Don’t be misled by the howling from insurance industry which has been spending some $1.4 million a day to steer the direction of legislation. They would have preferred the status quo, but will be more than happy to count the increased revenues coming their way.
As Rep. Dennis Kucinich said on the House floor, “we cannot fault the insurance companies for being what they are. But we can fault legislation in which the government incentivizes the perpetuation, indeed the strengthening, of the for-profit health insurance industry, the very source of the problem.”
While some people will have improved access, the final accounting will be an even firmer private insurance grip on our healthcare system, with the U.S. remaining the only industrialized nation which barters our health for private profit.
Months ago, the Obama administration pre-determined this outcome by ruling out the most comprehensive, most cost effective, most humane reform, single payer, or an expanded and improved Medicare for all. Single payer proponents were shut out of White House forums, blocked from most hearings in the Senate, and single payer amendments stripped from the final House bill. Yet, through grassroots pressure, single-payer advocates forced consideration by the House of an improved Medicare for all until the very end.

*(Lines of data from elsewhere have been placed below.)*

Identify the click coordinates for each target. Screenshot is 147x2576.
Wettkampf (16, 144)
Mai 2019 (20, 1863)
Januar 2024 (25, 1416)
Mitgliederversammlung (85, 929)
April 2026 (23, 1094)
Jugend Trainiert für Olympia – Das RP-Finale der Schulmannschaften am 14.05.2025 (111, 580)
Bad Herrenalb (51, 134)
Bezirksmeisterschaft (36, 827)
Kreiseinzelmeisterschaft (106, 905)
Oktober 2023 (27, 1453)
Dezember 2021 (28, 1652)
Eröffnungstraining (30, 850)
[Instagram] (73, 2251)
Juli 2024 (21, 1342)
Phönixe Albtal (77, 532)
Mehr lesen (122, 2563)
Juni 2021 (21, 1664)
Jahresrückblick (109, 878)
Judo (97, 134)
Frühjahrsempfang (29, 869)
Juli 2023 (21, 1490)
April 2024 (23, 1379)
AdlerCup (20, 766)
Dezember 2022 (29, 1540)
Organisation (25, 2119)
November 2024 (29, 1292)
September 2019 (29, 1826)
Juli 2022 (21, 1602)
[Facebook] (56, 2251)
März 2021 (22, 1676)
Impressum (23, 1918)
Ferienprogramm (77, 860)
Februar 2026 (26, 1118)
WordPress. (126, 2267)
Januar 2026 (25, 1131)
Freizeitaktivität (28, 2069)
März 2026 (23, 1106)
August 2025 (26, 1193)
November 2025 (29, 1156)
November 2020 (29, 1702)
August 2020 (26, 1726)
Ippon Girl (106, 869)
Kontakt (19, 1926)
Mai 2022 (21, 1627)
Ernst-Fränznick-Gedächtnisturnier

But nurses and other single payer proponents who have heroically fought for this reform for years will continue the campaign, next in the Senate, where single payer amendments are expected to be introduced. The scene will also shift to state capitols, where vibrant single payer movements remain active and will escalate.
Proponents of comprehensive reform will never be silent, and never stop working for the real change we most desperately need.
ROSE ANN DeMORO is executive director of the California Nurses Association.